- MetaMask’s mUSD stablecoin reaches $65M supply post-launch.
- First native stablecoin in a self-custodial wallet.
- Integration across EVM chains boosts adoption.

MetaMask’s mUSD stablecoin has swiftly achieved a $65M supply just one week after its launch in September 2025, signifying rapid user adoption through strategic partnerships and integration.
The swift surge to $65M highlights MetaMask’s potential impact on the stablecoin landscape, challenging established players like USDT and USDC by combining DeFi usability with regulatory compliance.
MetaMask’s newly launched stablecoin, mUSD, has rapidly attained a supply of $65 million within one week, marking an impressive debut in the digital currency landscape.
MetaMask, in collaboration with Bridge and M0, introduces the first self-custodial wallet-native stablecoin, integrating seamlessly with multiple EVM chains.
The successful integration of mUSD has significantly impacted the DeFi market, driving liquidity and participation across Ethereum and its Layer 2 network, Linea.
Financial implications are considerable, as the mUSD’s regulatory framework challenges existing stablecoin dominions while enhancing user convenience through fiat-crypto onramps.

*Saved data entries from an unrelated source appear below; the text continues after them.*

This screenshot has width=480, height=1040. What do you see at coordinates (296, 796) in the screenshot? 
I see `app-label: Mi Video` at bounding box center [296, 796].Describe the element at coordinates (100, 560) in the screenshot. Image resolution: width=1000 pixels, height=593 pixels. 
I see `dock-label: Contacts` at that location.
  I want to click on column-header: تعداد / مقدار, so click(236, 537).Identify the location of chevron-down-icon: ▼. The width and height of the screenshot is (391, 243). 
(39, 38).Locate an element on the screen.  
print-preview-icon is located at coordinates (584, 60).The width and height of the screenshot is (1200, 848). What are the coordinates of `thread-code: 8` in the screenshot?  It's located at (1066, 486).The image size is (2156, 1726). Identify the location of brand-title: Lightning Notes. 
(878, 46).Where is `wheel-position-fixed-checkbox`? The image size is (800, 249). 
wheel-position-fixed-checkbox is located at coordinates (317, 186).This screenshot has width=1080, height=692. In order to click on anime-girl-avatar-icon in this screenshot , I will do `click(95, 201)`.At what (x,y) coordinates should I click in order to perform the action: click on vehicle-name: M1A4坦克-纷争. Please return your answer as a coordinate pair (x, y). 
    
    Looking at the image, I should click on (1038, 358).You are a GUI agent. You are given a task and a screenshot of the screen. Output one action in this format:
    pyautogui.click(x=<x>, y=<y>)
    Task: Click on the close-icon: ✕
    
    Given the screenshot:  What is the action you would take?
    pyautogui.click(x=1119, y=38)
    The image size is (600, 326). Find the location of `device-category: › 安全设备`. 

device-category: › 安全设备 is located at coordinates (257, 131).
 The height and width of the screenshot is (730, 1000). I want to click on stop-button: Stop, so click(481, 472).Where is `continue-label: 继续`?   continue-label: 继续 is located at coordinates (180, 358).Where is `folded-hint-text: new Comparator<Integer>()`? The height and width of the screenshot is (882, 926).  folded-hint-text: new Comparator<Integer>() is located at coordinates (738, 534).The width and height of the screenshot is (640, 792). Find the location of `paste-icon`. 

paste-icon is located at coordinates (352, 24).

Meet MetaMask USD, aka mUSD, our new stablecoin that makes getting started with crypto and trading tokens easier, faster, and more cost-effective than ever before. mUSD is the first stablecoin built directly into a self-custodial wallet, combining the reliability of the US Dollar with MetaMask’s trusted security. From onboarding to earning, holding to spending, mUSD allows you to make the most of your assets, all within your MetaMask wallet.
The launch of mUSD is poised to alter regulatory expectations within the industry, potentially shifting compliance standards for stablecoins.
Drawing parallels with past stablecoin introductions, mUSD’s unique self-custodial integration could encourage further advancements in DeFi infrastructure and user adoption, propelled by regulatory alignment and transparency.